Exercise requirements.
Scan the records below and copy every line that contains the string "will".

___ Dataset excerpts

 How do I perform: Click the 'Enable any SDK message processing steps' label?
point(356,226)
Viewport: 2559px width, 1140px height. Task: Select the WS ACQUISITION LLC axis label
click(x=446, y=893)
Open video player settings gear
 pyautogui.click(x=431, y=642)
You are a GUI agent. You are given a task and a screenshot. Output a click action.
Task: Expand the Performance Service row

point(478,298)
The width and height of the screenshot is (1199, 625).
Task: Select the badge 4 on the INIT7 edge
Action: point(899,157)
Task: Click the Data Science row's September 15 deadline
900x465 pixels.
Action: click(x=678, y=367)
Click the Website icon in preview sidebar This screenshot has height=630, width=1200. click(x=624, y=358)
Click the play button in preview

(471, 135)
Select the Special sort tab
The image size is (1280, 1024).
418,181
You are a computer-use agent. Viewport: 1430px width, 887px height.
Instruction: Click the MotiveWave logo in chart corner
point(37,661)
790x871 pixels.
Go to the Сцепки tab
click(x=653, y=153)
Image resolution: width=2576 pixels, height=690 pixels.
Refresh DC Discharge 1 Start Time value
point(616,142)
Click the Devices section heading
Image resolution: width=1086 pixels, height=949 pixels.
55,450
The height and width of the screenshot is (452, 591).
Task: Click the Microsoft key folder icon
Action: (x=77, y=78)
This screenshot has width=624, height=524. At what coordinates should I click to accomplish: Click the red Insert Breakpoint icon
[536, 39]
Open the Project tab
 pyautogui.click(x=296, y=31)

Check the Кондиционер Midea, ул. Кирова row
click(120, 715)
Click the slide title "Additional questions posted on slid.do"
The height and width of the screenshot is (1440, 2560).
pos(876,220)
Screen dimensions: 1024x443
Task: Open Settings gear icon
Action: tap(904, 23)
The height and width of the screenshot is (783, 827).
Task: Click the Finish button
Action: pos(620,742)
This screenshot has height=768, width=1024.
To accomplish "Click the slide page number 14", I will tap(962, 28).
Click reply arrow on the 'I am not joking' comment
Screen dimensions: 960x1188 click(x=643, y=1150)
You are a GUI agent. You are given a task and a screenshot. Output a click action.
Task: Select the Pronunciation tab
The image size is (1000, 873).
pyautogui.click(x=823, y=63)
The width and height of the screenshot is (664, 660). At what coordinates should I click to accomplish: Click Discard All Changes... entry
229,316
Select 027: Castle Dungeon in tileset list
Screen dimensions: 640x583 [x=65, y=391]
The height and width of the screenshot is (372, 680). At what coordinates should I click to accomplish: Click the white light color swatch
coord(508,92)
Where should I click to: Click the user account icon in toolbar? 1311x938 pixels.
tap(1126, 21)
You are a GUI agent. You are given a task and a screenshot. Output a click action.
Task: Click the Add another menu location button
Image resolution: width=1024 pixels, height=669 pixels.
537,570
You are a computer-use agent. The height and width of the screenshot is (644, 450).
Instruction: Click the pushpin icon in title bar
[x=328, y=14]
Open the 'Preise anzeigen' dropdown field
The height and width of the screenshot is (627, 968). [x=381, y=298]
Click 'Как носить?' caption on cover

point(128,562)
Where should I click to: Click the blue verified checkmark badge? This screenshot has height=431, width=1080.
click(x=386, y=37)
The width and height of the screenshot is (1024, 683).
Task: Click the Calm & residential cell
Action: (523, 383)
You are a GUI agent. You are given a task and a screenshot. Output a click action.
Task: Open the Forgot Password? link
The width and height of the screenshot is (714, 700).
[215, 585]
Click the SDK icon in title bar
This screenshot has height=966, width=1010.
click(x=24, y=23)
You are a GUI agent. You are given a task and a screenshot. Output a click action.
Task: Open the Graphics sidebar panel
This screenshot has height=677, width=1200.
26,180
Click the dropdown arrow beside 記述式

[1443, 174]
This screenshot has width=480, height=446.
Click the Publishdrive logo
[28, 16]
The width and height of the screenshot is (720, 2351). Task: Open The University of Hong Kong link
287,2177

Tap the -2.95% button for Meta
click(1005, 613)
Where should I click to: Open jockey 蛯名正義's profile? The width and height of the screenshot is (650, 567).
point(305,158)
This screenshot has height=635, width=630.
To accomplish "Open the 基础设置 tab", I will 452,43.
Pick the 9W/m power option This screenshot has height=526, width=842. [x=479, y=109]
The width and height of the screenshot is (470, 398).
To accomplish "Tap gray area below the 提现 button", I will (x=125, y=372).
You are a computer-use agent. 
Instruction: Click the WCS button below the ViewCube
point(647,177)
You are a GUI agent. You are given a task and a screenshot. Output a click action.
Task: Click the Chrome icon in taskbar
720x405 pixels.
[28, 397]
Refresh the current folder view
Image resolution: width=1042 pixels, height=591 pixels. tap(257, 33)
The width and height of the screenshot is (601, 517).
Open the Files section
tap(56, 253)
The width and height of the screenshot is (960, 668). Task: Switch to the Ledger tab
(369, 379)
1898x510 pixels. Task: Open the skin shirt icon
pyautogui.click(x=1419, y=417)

______

Task result.
To accomplish "Click the slide page number 14", I will tap(962, 28).
To accomplish "Open the 基础设置 tab", I will 452,43.
To accomplish "Tap gray area below the 提现 button", I will (x=125, y=372).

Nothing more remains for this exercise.